Identifying the Underlying Causes of Hyperprolactinemia

When high prolactin levels occur outside of pregnancy or breastfeeding, the condition is termed pathological hyperprolactinemia, which has several potential origins. The most common pathological cause is a prolactinoma, a benign (non-cancerous) tumor of the pituitary gland that produces excess prolactin. These tumors are typically classified by size, with microprolactinomas being smaller than 1 centimeter and macroprolactinomas being larger.

Another significant group of causes involves certain prescription medications that interfere with the regulation of prolactin. Since the brain chemical dopamine naturally suppresses prolactin release, any drug that blocks dopamine receptors can cause prolactin levels to rise. This includes some antipsychotic medications, certain anti-nausea drugs, and specific high blood pressure medications.

Systemic diseases can also contribute to elevated prolactin levels by affecting hormone clearance or regulation. For example, primary hypothyroidism (an underactive thyroid gland) can indirectly increase prolactin because the resulting elevated Thyrotropin-Releasing Hormone (TRH) also stimulates prolactin secretion. Chronic kidney disease can cause hyperprolactinemia because the kidneys are responsible for the clearance and breakdown of prolactin from the body.

Clinical Diagnosis and Treatment for Fertility Restoration

The diagnostic process for suspected hyperprolactinemia begins with a blood test to measure the serum prolactin level. This measurement is typically taken in the morning after a period of rest, to minimize temporary elevation caused by stress or venipuncture. Before confirming a diagnosis, doctors rule out physiological causes like pregnancy and screen for other endocrine issues, such as hypothyroidism.

Once hyperprolactinemia is confirmed, the primary goal of treatment is to restore normal prolactin levels and reproductive function. The most effective treatment for prolactinomas and most pathological cases involves medications called dopamine agonists, such as bromocriptine or cabergoline. These drugs mimic the action of dopamine, suppressing the pituitary’s production and release of prolactin.

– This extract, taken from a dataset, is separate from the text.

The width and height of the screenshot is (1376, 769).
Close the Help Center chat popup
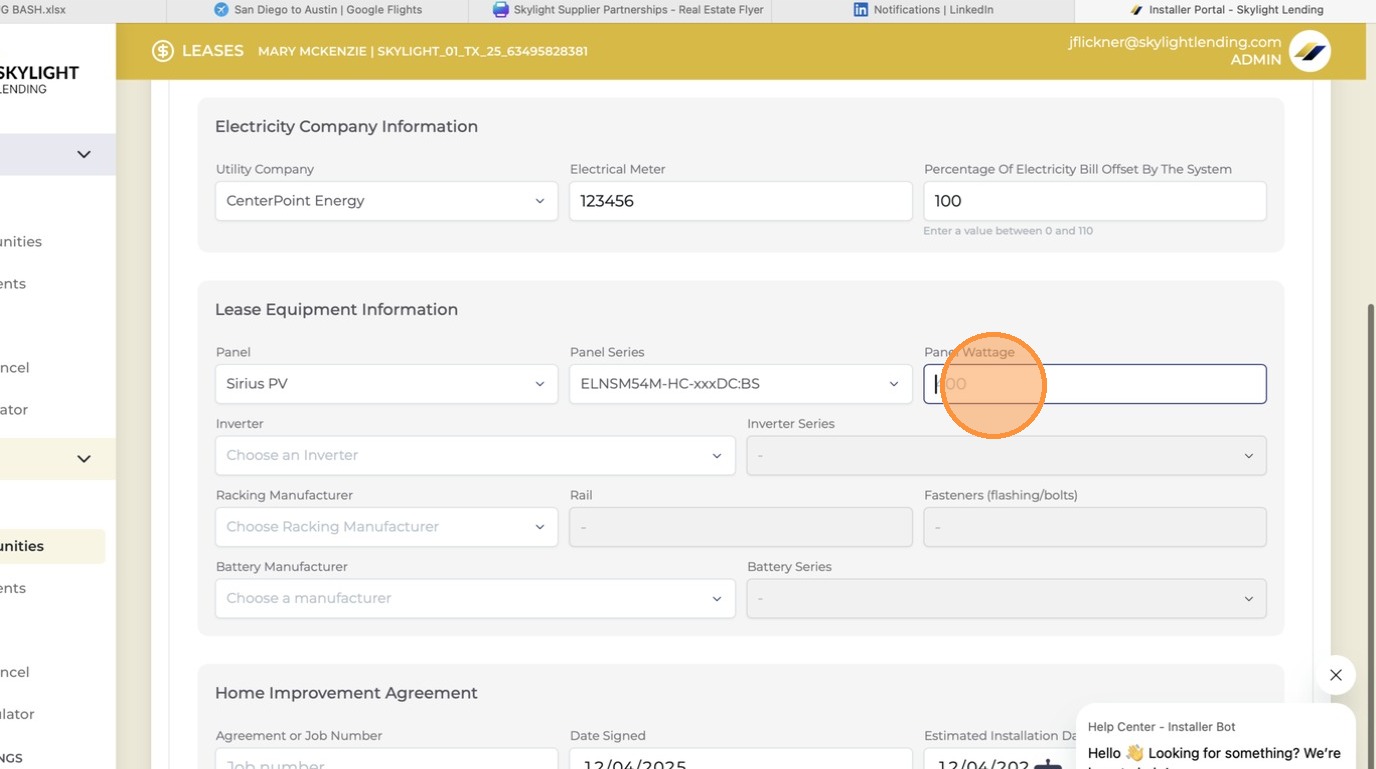click(1336, 675)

Normalizing prolactin levels often restores the pulsatile release of GnRH, allowing the pituitary to resume normal LH and FSH production, ultimately leading to the return of ovulation and fertility. For patients with very large prolactinomas that do not respond to medication, surgical removal of the tumor or radiation therapy may be considered. Medical therapy is highly successful, often shrinking prolactinomas and restoring reproductive cycles in the majority of patients.